* **SET TASK**: Format as a JSON list of strings, one string per line and with blank lines omitted, the records starting with the line that contains "will pyautogui.click(x=349, y=113)." and going on through the end of the records.

[Records excerpted from a collection]
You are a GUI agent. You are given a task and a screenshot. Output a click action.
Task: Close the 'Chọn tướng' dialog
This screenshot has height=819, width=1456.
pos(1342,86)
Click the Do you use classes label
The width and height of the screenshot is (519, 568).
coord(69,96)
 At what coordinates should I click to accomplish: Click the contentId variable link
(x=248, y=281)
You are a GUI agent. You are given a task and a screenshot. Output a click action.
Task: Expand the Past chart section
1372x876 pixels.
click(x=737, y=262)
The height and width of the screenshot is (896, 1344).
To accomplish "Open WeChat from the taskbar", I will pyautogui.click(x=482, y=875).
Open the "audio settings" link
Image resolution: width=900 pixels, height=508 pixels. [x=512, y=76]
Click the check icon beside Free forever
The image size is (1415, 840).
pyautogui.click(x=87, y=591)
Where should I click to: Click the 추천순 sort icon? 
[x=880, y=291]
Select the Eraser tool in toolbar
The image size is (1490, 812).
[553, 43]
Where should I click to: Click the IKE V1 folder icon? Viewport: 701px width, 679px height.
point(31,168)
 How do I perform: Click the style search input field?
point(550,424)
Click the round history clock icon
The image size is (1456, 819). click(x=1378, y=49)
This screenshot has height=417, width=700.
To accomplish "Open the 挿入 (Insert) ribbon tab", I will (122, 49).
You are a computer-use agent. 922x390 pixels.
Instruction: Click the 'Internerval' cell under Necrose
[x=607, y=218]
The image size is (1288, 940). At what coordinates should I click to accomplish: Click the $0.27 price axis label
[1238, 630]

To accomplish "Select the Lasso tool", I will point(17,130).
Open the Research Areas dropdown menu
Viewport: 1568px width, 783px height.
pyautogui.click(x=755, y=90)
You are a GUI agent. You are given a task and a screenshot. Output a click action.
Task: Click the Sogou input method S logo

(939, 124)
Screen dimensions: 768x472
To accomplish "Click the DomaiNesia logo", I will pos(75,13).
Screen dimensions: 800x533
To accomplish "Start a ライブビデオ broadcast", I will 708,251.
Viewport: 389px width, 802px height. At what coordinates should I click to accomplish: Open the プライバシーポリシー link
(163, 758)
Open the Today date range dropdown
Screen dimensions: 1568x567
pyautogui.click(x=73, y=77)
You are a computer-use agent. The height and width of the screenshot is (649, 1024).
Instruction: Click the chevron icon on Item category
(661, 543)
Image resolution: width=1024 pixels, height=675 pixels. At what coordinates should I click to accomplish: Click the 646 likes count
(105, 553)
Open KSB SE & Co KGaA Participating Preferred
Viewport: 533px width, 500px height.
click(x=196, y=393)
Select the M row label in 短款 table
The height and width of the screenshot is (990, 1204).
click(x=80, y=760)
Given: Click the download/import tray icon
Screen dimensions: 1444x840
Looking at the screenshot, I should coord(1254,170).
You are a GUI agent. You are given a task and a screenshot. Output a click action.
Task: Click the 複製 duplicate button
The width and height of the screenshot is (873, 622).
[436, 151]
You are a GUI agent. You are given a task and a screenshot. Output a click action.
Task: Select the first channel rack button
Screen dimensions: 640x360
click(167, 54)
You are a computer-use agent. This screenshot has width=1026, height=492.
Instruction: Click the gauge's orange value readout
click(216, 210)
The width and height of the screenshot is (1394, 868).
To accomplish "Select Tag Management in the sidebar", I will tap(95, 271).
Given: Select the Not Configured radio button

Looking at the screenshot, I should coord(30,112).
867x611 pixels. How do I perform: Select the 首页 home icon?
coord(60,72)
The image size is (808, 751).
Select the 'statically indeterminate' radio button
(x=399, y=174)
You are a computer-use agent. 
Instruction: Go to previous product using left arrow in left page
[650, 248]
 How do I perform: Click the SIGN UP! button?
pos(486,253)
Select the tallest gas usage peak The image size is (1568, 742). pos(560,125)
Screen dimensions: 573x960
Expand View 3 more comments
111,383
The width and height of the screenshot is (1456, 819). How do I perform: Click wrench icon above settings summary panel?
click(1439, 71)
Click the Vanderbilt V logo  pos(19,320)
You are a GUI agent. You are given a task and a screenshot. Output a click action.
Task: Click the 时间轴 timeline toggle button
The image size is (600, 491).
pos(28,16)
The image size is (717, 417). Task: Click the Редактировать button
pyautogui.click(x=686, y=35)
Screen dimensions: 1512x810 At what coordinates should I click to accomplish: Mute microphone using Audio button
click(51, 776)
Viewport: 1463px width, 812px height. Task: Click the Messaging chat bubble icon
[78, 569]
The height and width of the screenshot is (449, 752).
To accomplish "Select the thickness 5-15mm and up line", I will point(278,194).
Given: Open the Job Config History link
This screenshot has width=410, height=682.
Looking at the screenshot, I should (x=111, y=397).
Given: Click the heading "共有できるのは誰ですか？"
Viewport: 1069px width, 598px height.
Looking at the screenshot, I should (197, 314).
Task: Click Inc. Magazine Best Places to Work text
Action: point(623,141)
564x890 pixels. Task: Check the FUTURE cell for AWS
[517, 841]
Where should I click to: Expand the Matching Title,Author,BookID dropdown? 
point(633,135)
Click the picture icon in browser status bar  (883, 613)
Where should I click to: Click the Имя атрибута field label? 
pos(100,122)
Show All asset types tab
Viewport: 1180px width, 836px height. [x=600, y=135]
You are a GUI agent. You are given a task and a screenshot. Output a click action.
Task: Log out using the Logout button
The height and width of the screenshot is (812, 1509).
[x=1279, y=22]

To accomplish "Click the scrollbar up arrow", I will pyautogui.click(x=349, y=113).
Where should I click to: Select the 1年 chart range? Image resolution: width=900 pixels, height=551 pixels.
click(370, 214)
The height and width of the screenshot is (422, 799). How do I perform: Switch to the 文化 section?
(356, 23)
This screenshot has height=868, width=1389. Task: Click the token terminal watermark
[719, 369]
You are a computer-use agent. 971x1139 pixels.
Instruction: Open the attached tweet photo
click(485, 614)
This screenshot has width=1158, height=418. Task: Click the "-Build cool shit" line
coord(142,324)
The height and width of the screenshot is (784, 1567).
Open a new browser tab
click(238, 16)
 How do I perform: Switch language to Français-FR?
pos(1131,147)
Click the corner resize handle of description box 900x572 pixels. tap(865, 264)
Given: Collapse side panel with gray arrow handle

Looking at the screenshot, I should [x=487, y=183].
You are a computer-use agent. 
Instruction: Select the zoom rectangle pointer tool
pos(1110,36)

* **SOLUTION TO THE PROBLEM**:
[
  "To accomplish \"Click the scrollbar up arrow\", I will pyautogui.click(x=349, y=113).",
  "Where should I click to: Select the 1年 chart range? Image resolution: width=900 pixels, height=551 pixels.",
  "click(370, 214)",
  "The height and width of the screenshot is (422, 799). How do I perform: Switch to the 文化 section?",
  "(356, 23)",
  "This screenshot has height=868, width=1389. Task: Click the token terminal watermark",
  "[719, 369]",
  "You are a computer-use agent. 971x1139 pixels.",
  "Instruction: Open the attached tweet photo",
  "click(485, 614)",
  "This screenshot has width=1158, height=418. Task: Click the \"-Build cool shit\" line",
  "coord(142,324)",
  "The height and width of the screenshot is (784, 1567).",
  "Open a new browser tab",
  "click(238, 16)",
  " How do I perform: Switch language to Français-FR?",
  "pos(1131,147)",
  "Click the corner resize handle of description box 900x572 pixels. tap(865, 264)",
  "Given: Collapse side panel with gray arrow handle",
  "Looking at the screenshot, I should [x=487, y=183].",
  "You are a computer-use agent. ",
  "Instruction: Select the zoom rectangle pointer tool",
  "pos(1110,36)"
]